Smarter Liquidity: An asset-based lender that understands the business can often make smarter, more confident valuations of a company's assets, thereby increasing liquidity. It's important that the real estate, equipment and inventory backing the loan all are appraised by experts dedicated to the auto segment in order to get the most accurate valuations and free up the most capital for expansion plans. Conversely, the less a lender understands an industry the less it usually is willing to lend against certain collateral.

For example, an auto supplier might have equipment that individually is not particularly valuable, but a specialty lender might determine that this equipment collectively is quite valuable because the factory is the sole supplier of a certain component for a high volume OEM platform. Thus, the system is unique and critical and as a result more valuable than the sum of its parts. A specialty lender can recognize and leverage that value to extend more credit to the company.

Enhanced Flexibility: It's helpful to work with a specialty lender that offers a variety of financing options, including equipment leasing as well as asset-based and cash-flow loans. Flexibility also means offering or accepting creative financing strategies, which can be particularly critical for suppliers under financial pressure.

For instance, an auto supplier's end customer (an OEM, for instance) might be willing to purchase the raw materials the supplier needs to machine certain automotive castings. This “supplier support” arrangement helps the supplier reduce the amount of financing necessary to run its operations.

Patience: By understanding the industry's business cycle, specialty lenders are more likely to be patient with the company during economic downturns and other macroeconomic factors that can hurt performance in the short term.

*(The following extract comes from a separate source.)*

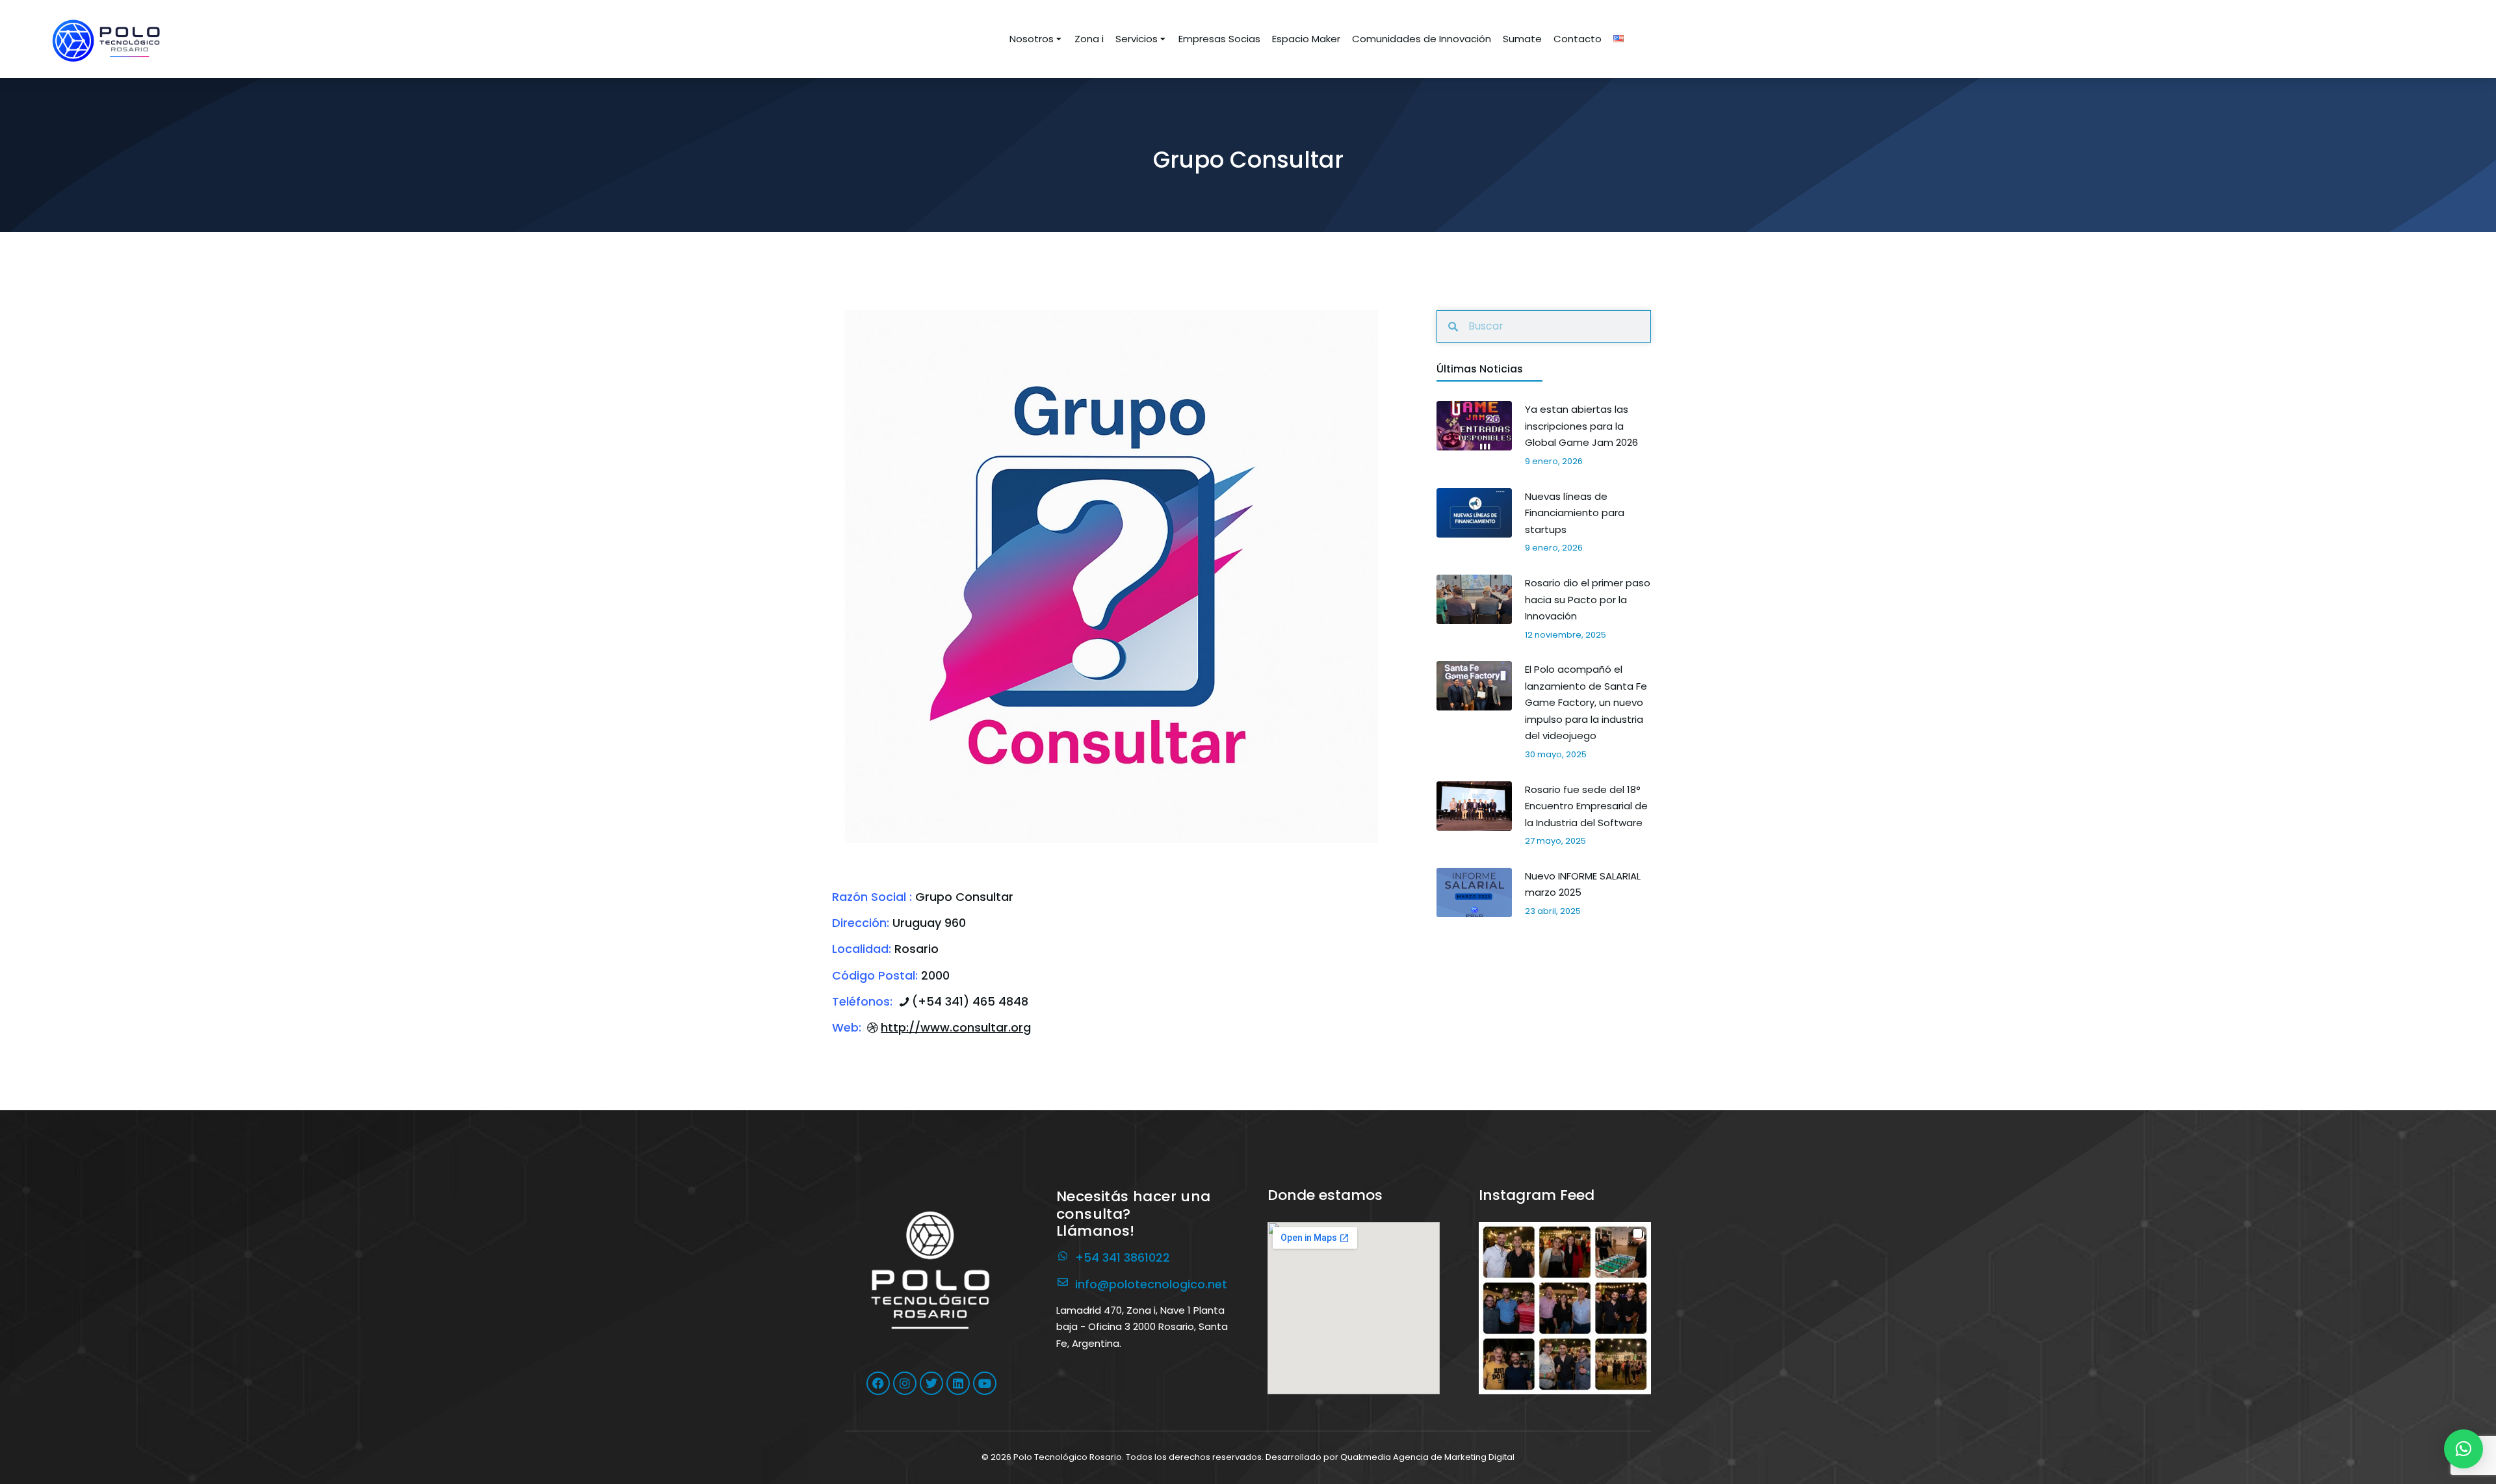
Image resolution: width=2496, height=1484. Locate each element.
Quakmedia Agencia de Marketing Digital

The last thing a borrower needs is a lender threatening to pull a line of credit at the first bump in the road.

Suppliers should bear this in mind now that capital providers are flooding the market and credit is relatively easy to get. The good times won't last forever. It's worth forging a relationship today with a lender with a clear long-term commitment to the industry and that saw its customers through the latest economic crisis.

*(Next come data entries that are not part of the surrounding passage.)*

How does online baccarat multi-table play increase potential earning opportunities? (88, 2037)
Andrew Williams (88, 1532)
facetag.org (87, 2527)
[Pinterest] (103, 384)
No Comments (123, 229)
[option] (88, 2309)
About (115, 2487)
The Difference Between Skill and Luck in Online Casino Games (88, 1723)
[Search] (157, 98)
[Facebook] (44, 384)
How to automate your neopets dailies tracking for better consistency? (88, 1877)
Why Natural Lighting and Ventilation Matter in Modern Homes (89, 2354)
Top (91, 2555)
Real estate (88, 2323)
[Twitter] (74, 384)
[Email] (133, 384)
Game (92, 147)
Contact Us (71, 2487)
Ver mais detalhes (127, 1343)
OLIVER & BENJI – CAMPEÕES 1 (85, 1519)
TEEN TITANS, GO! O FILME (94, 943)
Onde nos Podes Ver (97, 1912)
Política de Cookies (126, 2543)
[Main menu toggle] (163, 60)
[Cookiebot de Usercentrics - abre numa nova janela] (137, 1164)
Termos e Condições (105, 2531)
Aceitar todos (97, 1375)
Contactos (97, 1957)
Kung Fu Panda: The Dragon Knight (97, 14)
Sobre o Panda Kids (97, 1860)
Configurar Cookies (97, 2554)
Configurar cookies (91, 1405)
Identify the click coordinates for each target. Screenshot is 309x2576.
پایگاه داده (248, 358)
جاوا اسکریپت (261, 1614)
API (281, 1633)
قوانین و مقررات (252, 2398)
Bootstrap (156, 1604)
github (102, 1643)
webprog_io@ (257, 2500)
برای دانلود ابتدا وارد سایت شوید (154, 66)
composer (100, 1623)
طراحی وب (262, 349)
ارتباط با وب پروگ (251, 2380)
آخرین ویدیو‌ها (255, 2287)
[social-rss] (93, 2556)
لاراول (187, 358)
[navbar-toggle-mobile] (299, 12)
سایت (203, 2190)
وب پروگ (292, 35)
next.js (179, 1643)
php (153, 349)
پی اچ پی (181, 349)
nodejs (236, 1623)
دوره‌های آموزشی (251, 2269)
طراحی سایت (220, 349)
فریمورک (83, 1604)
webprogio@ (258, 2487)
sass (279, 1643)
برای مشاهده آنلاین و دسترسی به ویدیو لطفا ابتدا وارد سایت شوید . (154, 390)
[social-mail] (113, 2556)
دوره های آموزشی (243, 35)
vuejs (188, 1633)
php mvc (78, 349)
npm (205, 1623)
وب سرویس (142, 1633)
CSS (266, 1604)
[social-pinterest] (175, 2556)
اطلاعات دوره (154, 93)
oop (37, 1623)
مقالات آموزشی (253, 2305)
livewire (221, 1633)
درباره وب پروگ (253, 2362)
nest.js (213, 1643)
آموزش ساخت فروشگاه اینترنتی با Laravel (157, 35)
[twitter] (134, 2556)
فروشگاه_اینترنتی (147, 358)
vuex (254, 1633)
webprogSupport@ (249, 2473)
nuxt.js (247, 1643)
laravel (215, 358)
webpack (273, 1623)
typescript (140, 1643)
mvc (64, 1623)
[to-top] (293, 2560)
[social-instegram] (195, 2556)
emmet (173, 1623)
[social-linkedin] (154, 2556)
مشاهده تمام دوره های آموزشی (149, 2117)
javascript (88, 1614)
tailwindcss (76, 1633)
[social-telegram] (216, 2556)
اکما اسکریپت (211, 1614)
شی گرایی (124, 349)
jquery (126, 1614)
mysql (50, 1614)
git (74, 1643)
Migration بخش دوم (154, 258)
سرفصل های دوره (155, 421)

Broader Insights: A lender with broad industry-wide knowledge can draw upon its expertise to help companies craft and execute strategies that it has seen in action elsewhere in the industry and knows work.

Consider again the earlier example of supplier support to secure financing. The benefit of having a specialty lender is not just its willingness to accept such a structure, but also the insight and confidence to suggest it to the supplier who might not otherwise have considered it.

Global Reach: North American-based auto suppliers face a challenge that's somewhat unusual. The rapid globalization of the auto industry means that OEMs are opening facilities all over the world, from Mexico to China. In fact, German OEMs are even moving to the U.S. for lower labor costs compared to Europe. This is pressuring suppliers to follow OEMs into these overseas markets to serve them better.

For CFOs, this poses perplexing financial issues. While it's relatively easy to borrow against U.S. assets to expand overseas, the challenge comes in borrowing against overseas assets to fund continued expansion in those markets. If a company can't leverage local assets in Mexico or China, it must rely on U.S. assets to expand overseas. That necessarily reduces the amount of capital available to expand domestically. A specialty lender with global reach understands local tax codes and regulations and can fund operations in the overseas market.

As the global automotive industry accelerates, middle-market auto suppliers have enormous growth opportunities.

But there also are enormous operational and financial challenges to put the right facilities in place, with the right technologies, in the right markets.

Any expansion must proceed with extreme care, and to this end auto suppliers should marshal as much expertise as possible. This should include a specialty lender that can be a long-term partner in the company's growth plans here and abroad.

Eric Dusch is chief commercial officer-equipment at GE Capital, Corporate Finance, specializing in providing commercial loans and equipment leases to midsize companies for growth, acquisitions, turnarounds and balance sheet optimization.